« Intérieur » de Maurice Maeterlinck mise en scène Nâzim Boudjenah au Studio de la Comédie Française.

Article de Richard Magaldi-Trichet

 

Par le petit bout de la fenêtre…

 

Un vieillard, accompagné de l’étranger qui a repêché le corps d’une jeune fille dans un étang, vient annoncer la mort de celle-ci à la famille. Tous deux s’arrêtent dans le jardin devant la porte de la maison, et restent devant la fenêtre éclairée, n’osant annoncer la terrible nouvelle. Ils observent le père, la mère et leurs deux autres filles qui veillent sereinement…

© Nâzim Boudjenah

Dans une scénographie remarquable de Mac Lainé, s’inspirant des lignes épurées du nô japonais, les quatre acteurs sont plus ombres que personnages réels. En arrêt devant cette fenêtre comme seuls liens avec les vivants, on se demande s’ils ne viennent pas de franchir le Styx pour porter la parole de la mort.
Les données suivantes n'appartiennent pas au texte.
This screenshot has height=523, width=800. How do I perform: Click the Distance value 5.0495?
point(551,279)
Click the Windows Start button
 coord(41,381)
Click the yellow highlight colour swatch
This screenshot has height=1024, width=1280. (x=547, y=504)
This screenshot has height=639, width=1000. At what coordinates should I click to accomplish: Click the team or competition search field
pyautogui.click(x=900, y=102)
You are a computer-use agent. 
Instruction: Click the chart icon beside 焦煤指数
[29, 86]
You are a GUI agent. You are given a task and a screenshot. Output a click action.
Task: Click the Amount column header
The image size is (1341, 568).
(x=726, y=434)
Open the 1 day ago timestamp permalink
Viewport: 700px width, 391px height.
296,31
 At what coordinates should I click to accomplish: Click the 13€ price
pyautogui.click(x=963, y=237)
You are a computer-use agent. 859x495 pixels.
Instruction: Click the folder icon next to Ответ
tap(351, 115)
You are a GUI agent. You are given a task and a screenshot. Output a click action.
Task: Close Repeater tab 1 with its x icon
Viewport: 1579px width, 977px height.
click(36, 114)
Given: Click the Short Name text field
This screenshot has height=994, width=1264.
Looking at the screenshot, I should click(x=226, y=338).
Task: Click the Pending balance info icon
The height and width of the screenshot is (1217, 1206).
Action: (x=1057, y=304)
Ils restent dans cet entre-deux suggéré par un éclairage tout en demi-teinte, entre jour et crépuscule, entre nuit sombre et étoilée. « Le monde ne finit pas aux portes des maisons » déclarait Maeterlinck. En réaction aux excès naturalistes du théâtre de la fin du XIXe siècle,  le dramaturge voulait explorer l’écriture d’un « théâtre statique ». Pour « écarter entièrement l’être vivant de la scène », il pensait donc à « un théâtre de marionnettes ».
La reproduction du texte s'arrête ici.